Although both are reasonably the same age (Lannan just turned 27, Detwiler turns 26 in March) and are left-handed, the two are pretty different. Lannan is a classic ground ball/finesse southpaw, sitting right around 89 with his two- and four-seamers while mixing in a curve, a changeup, and a slider. His ground ball rates have consistently been above 51% (54.1% this year) and his strikeout rates have been consistently below 6.0 K/9 (5.2 this year) in his career. He’s good but not great at limiting walks (3.7 BB/9 this year, 3.4 career), and right-handers hit him hard both this year and last, though his career split is even.
Detwiler, the sixth overall pick in the 2007 draft, is much more interesting. His big league exposure is limited (172.1 IP across four seasons), in part because he underwent hip labrum surgery last year. Detwiler’s a tall and lanky drink of water (listed at 6-foot-5 and 185 lbs.), and he lives and dies with a two-seam fastball that averaged 92 mph this past season. He also throws a changeup and a curveball. His peripheral stats (career 5.3 K/9, 3.5 BB/9, 0.8 HR/9, and 43.3% grounders) are very similar to Lannan’s with the exception of the ground ball rate, but I think there’s a little more upside here because he throws harder and is getting further away from surgery. Maybe I’m just blinded by the high draft pick thing, though.

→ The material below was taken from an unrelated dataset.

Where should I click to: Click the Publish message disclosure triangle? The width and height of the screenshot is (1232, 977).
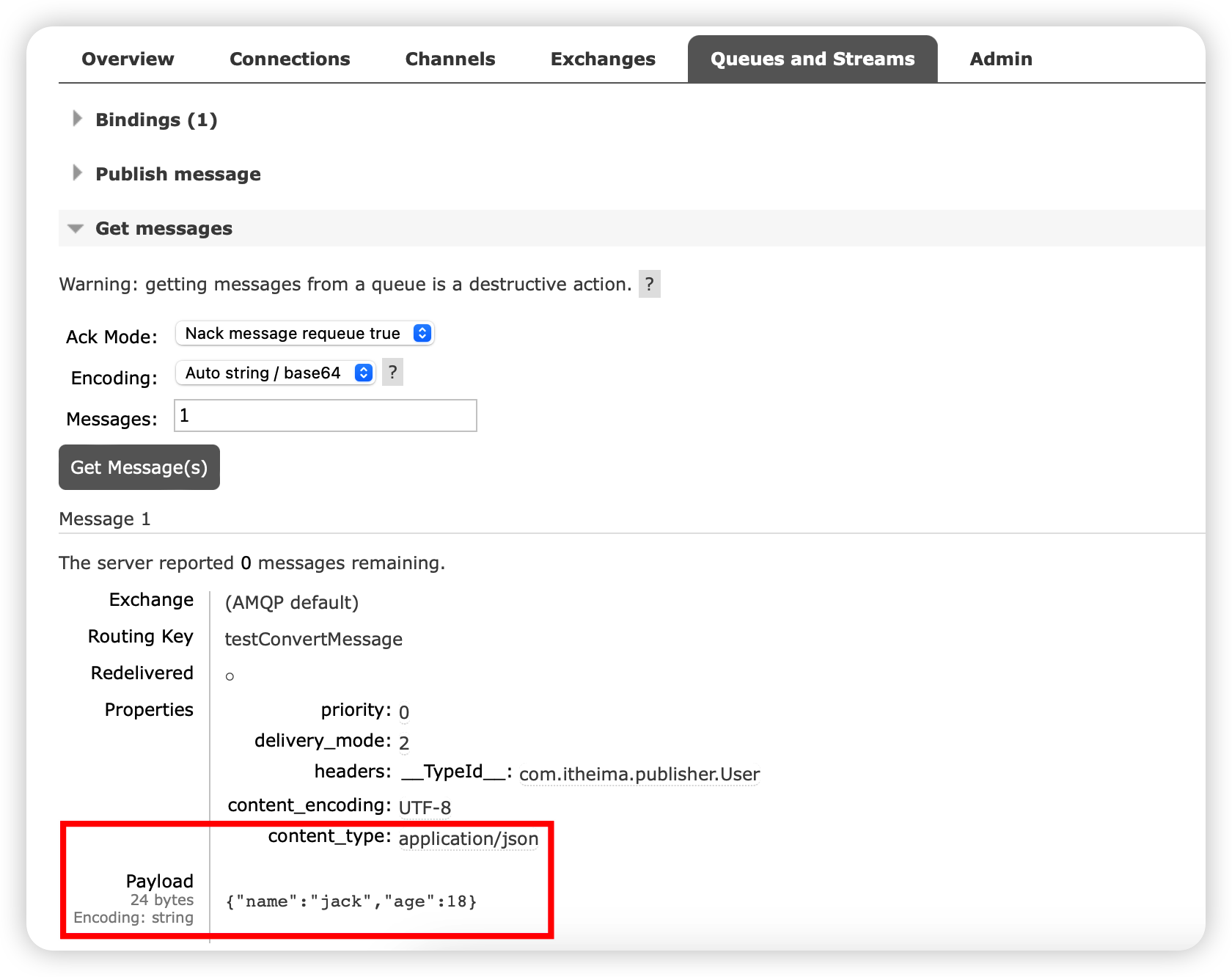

Lannan is a Super Two and is arbitration-eligible for the second time this year, so his team controls his rights for another three years like Gardner. Detwiler is still in his pre-arbitration years and is under team control for another four years by my unofficial count. Both guys are back-end starters in the NL right now, so I can’t imagine them being any better in the AL East. Larry Rothschild has a reputation of improving his pitchers’ strikeout abilities, but you can’t count on that. The Yankees need pitching, but I can’t imagine they’re desperate enough to trade Gardner, a valuable but still flawed player, for one of Lannan or Detwiler. A 2-for-1 deal would be a bit more interesting, but I still wouldn’t pull the trigger.